▶ _BRIEF_
In the listing that follows, the lines starting at the one containing "Bons plans (376, 828)" and ending at the one containing "Animé (367, 728)" are to be returned exactly, both boundary lines included, and no others.
[PROVIDED RECORDS — start]
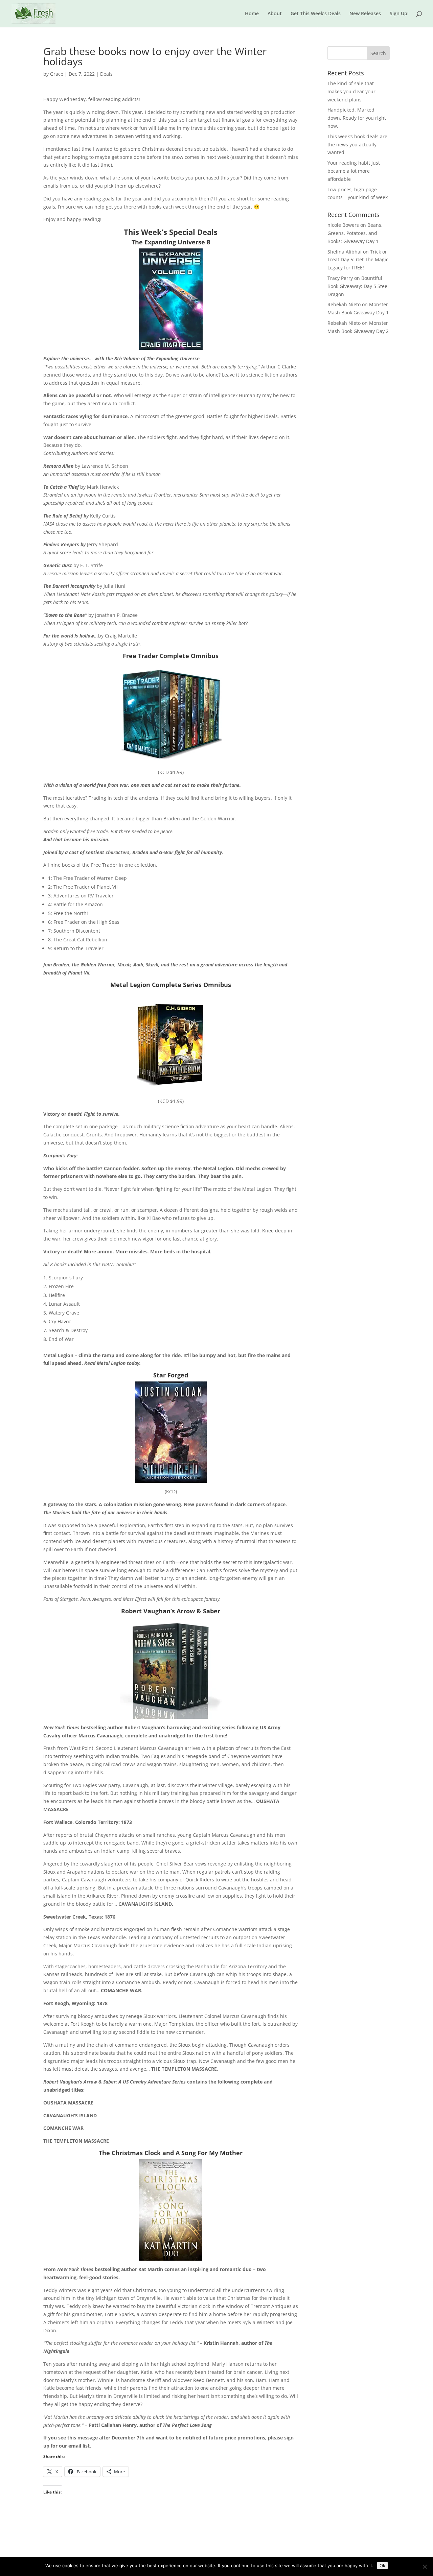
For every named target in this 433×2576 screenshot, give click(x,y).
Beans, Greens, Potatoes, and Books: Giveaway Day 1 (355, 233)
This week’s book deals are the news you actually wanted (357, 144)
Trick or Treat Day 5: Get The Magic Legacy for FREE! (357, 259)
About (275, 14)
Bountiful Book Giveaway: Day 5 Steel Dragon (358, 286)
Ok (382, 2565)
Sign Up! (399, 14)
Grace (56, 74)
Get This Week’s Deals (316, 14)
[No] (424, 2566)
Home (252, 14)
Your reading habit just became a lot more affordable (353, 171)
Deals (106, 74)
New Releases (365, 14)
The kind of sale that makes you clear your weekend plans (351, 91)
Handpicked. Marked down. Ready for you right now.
[PROVIDED RECORDS — finish]
[PROVIDED RECORDS — start]
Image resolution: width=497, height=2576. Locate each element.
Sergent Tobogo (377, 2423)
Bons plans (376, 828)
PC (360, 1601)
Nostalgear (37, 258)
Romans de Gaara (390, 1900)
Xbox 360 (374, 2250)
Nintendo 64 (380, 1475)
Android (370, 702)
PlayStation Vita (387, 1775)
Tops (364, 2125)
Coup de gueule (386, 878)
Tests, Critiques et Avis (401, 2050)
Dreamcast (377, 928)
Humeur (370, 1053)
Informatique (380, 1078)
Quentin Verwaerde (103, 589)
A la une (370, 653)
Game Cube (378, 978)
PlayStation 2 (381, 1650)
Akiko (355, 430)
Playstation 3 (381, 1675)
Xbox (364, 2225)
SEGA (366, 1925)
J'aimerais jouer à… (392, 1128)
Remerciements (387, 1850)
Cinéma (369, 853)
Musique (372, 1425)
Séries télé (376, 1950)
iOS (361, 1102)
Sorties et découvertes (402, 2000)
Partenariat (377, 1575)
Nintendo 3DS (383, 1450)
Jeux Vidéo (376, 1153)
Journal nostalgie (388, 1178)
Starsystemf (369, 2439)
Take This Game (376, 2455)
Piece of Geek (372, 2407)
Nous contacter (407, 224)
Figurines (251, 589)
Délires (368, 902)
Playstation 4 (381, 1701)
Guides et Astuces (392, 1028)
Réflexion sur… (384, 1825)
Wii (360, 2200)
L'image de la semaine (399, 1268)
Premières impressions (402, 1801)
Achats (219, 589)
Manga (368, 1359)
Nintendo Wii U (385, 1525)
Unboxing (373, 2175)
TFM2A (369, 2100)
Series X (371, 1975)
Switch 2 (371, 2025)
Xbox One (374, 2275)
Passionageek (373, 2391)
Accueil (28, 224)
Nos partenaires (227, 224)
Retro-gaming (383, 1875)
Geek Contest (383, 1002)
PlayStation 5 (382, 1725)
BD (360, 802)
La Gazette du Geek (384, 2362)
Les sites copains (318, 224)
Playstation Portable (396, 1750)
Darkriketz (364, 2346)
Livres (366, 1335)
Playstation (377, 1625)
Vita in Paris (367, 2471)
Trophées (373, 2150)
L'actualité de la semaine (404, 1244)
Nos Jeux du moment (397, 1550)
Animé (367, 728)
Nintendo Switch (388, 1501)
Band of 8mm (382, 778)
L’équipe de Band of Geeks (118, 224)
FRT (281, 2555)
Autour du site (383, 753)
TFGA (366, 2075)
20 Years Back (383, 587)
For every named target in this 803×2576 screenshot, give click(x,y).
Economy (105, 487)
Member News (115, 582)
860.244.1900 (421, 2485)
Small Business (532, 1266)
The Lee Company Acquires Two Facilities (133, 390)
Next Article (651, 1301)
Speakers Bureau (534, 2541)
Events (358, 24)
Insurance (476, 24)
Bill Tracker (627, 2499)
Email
[PROVIDED RECORDS — finish]
[PROVIDED RECORDS — start]
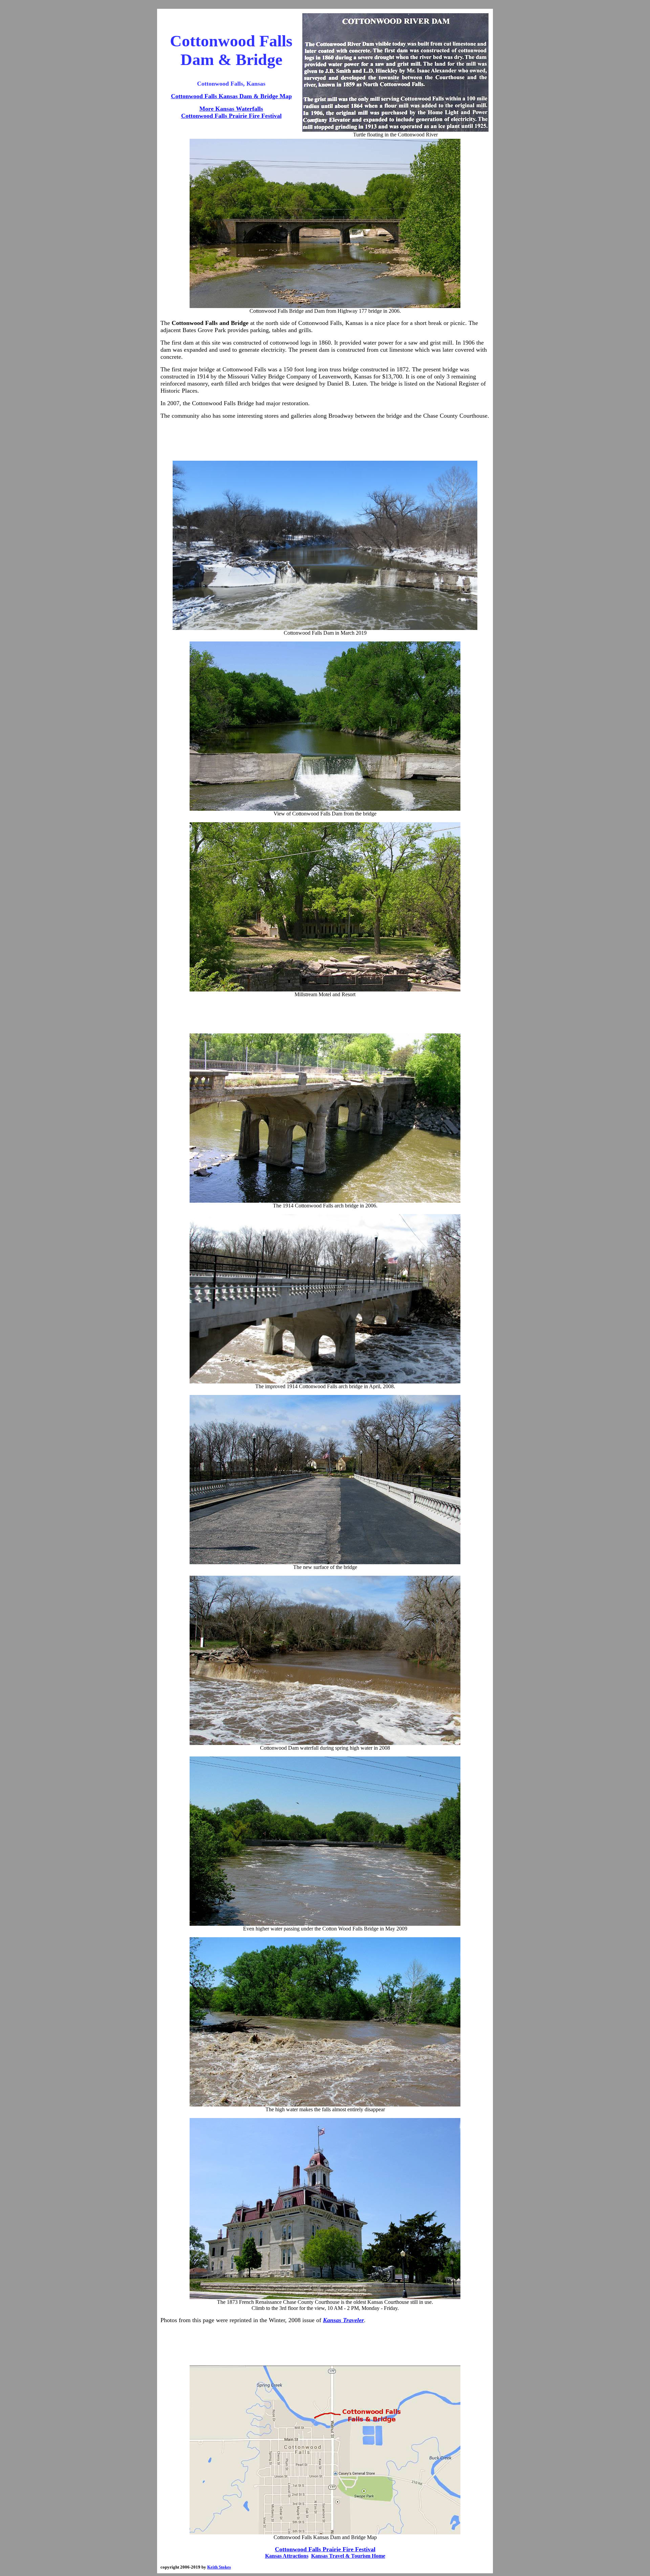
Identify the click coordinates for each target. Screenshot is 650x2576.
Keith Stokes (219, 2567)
[PROVIDED RECORDS — finish]
▶ _YOUR RESPONSE_
Bons plans (376, 828)
PC (360, 1601)
Nostalgear (37, 258)
Romans de Gaara (390, 1900)
Xbox 360 (374, 2250)
Nintendo 64 (380, 1475)
Android (370, 702)
PlayStation Vita (387, 1775)
Tops (364, 2125)
Coup de gueule (386, 878)
Tests, Critiques et Avis (401, 2050)
Dreamcast (377, 928)
Humeur (370, 1053)
Informatique (380, 1078)
Quentin Verwaerde (103, 589)
A la une (370, 653)
Game Cube (378, 978)
PlayStation 2 (381, 1650)
Akiko (355, 430)
Playstation 3 (381, 1675)
Xbox (364, 2225)
SEGA (366, 1925)
J'aimerais jouer à… (392, 1128)
Remerciements (387, 1850)
Cinéma (369, 853)
Musique (372, 1425)
Séries télé (376, 1950)
iOS (361, 1102)
Sorties et découvertes (402, 2000)
Partenariat (377, 1575)
Nintendo 3DS (383, 1450)
Jeux Vidéo (376, 1153)
Journal nostalgie (388, 1178)
Starsystemf (369, 2439)
Take This Game (376, 2455)
Piece of Geek (372, 2407)
Nous contacter (407, 224)
Figurines (251, 589)
Délires (368, 902)
Playstation 4 (381, 1701)
Guides et Astuces (392, 1028)
Réflexion sur… (384, 1825)
Wii (360, 2200)
L'image de la semaine (399, 1268)
Premières impressions (402, 1801)
Achats (219, 589)
Manga (368, 1359)
Nintendo Wii U (385, 1525)
Unboxing (373, 2175)
TFM2A (369, 2100)
Series X (371, 1975)
Switch 2 (371, 2025)
Xbox One (374, 2275)
Passionageek (373, 2391)
Accueil (28, 224)
Nos partenaires (227, 224)
Retro-gaming (383, 1875)
Geek Contest (383, 1002)
PlayStation 5 (382, 1725)
BD (360, 802)
La Gazette du Geek (384, 2362)
Les sites copains (318, 224)
Playstation Portable (396, 1750)
Darkriketz (364, 2346)
Livres (366, 1335)
Playstation (377, 1625)
Vita in Paris (367, 2471)
Trophées (373, 2150)
L'actualité de la semaine (404, 1244)
Nos Jeux du moment (397, 1550)
Animé (367, 728)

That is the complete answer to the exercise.